Ayame ファミリーのデザイン¶
ayame-diff と ayame-editor は、
各製品固有のレイアウトを保ちながら、同じビジュアルファミリーを共有します。
editor は執筆面、diff は比較の設定・結果ビューであるため、画面構造は意図的に
結合していません。
GUI がネイティブのローカルサーバーを使う理由¶
GUI は、CLI と同じネイティブ Go 実行ファイルをブラウザで操作する表示層です。
gui は認証付きの loopback サーバーを起動し、serve は明示したアドレスで同じ
UI を提供します。入力はローカルプロセスが処理し、ayame-diff のサービスへ
アップロードしません。
この境界は意図的な設計です。
| 能力 | ネイティブのローカルプロセス | ブラウザだけで配布する場合の境界 |
|---|---|---|
| パスアクセス | ユーザーが指定した OS のパスを直接開く | 通常はユーザーが選択した、または以前に許可したハンドルから始まり、対応はブラウザごとに異なる |
| 外部編集 | ファイル由来の 2-way / 3-way 入力を監視し、別エディターでの保存後に再比較する | ページ外で発生した任意の変更を監視する可搬なブラウザ API はない |
| 巨大入力 | CSV/TSV を分割し、明示したメモリ予算の下で外部ソートの run を --temp-dir へ spill する |
ブラウザのメモリと、ブラウザ管理ストレージの容量・永続化規則に制約される |
| デスクトップ運用 | 1つのバイナリが CLI、ファイルマネージャー登録、スクリプト、Git のカスタムツールを提供する | 起動とファイルシステム連携は、ブラウザ・OS固有の受け渡しに依存する |
| 結果の一貫性 | CLI コマンドと GUI ハンドラーが同じ内部比較・マージパッケージを呼ぶ | 別配布の Web 実装では、意図してエンジンを共有または検証しない限り差異が生じ得る |
ここでいう「ブラウザだけ」は配布境界であり、WebAssembly ではこれらを絶対に実装 できないという主張ではありません。ユーザー許可によるファイルハンドルや origin-private storage などのブラウザ API で、表の一部は実現できます。 ayame-diff は、直接パス、可搬な外部変更検知、ディスクを使う処理、OS 統合を 任意のブラウザ機能ではなく製品の基本要件とするため、ネイティブ境界を選びます。
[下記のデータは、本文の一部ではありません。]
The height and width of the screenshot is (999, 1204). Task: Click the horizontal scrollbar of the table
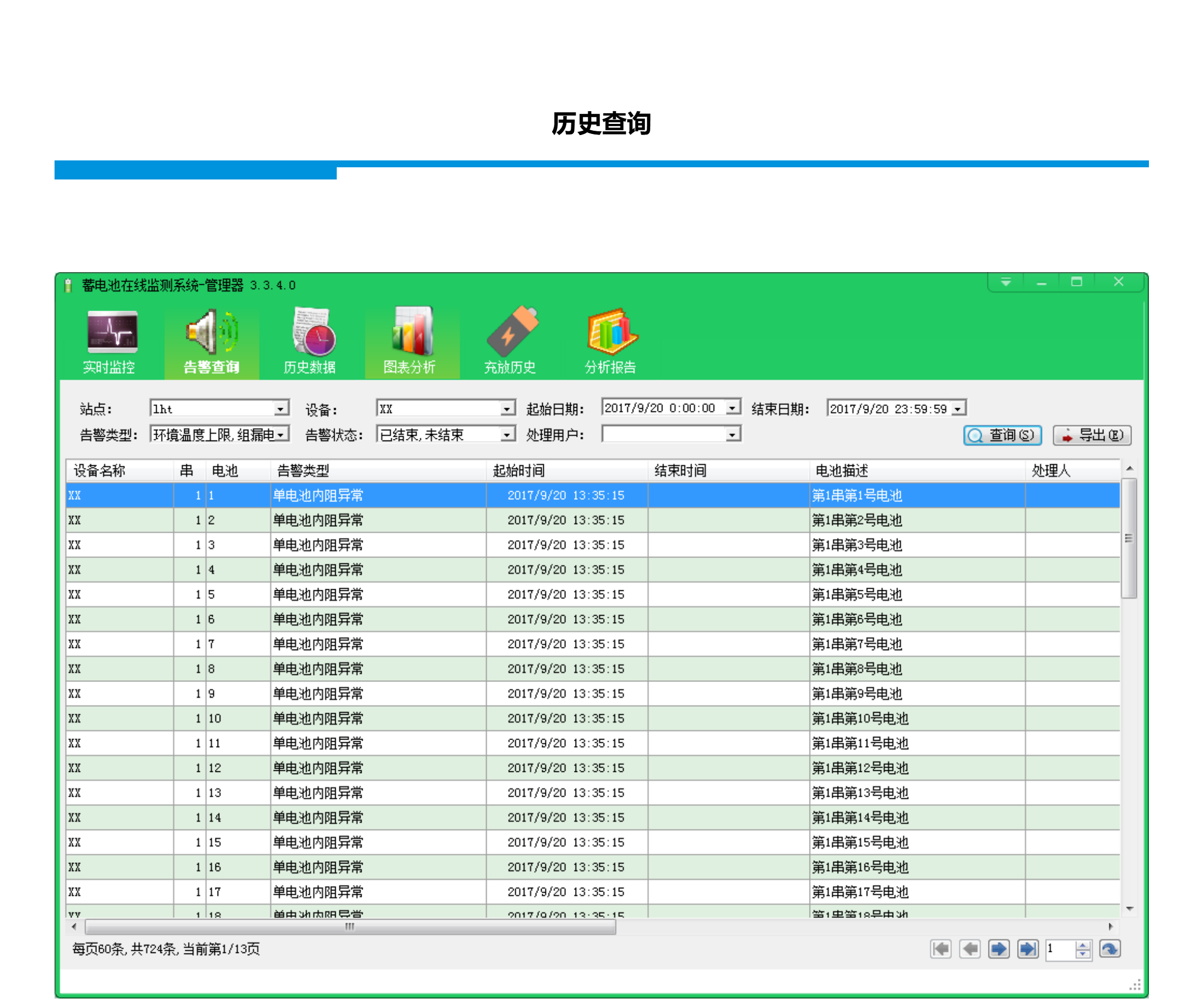pos(350,927)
このローカル権限はセキュリティ境界も定めます。loopback モードは起動ごとの
API token を使い、Host header を固定します。loopback 以外の待ち受けには
--allow-remote が必要です。その URL を持つ人はプロセスから見えるパスを
読み書きできる可能性があるためです。詳細は GUI のセキュリティ説明と
ファイルマネージャー・Git 連携を参照してください。
共有トークン¶
埋め込み GUI の標準値は internal/server/web/tokens.css にあります。これは
editor の crates/ayame-cli/web/style.css にある次のトークンをレビューして
複製したものです。
- アイリス系の中性色と紫のアクセント
- UI と等幅フォントのスタック
- 10 ピクセルのパネル角丸、境界線、立体表現
- ライト・ダーク配色
- 追加、削除、変更、移動の意味色
コントロールは同じトークン語彙を使います。diff 固有色は意味を保ち、色覚多様性に 配慮した選択肢も維持します。日本語と英語のラベルは、両アプリで短く直接的な製品 用語を使います。
姉妹アイコン¶
両製品は同じアヤメのシルエットを使います。ayame-diff は認識しやすいファミリー
マークを変えず、比較を表す緑と赤の対になった葉脈を追加します。SVG ソースは
internal/server/web/favicon.svg です。配布用のラスター画像と各プラットフォームの
アイコンは、決定的なコード実装から生成します。
同期方針¶
トークン同期は自動ではなく意図的に行います。一方のプロジェクトが共有パレット、 タイポグラフィ、角丸、主要コントロールのスタイルを変更した場合、レビュー担当者は 姉妹プロジェクトを確認し、意図的な差異をこの文書へ記録します。製品レイアウトと diff/editor 専用の意味色は一致させる必要がありません。これにより、独立してリリース するリポジトリ間のビルド時依存を避けます。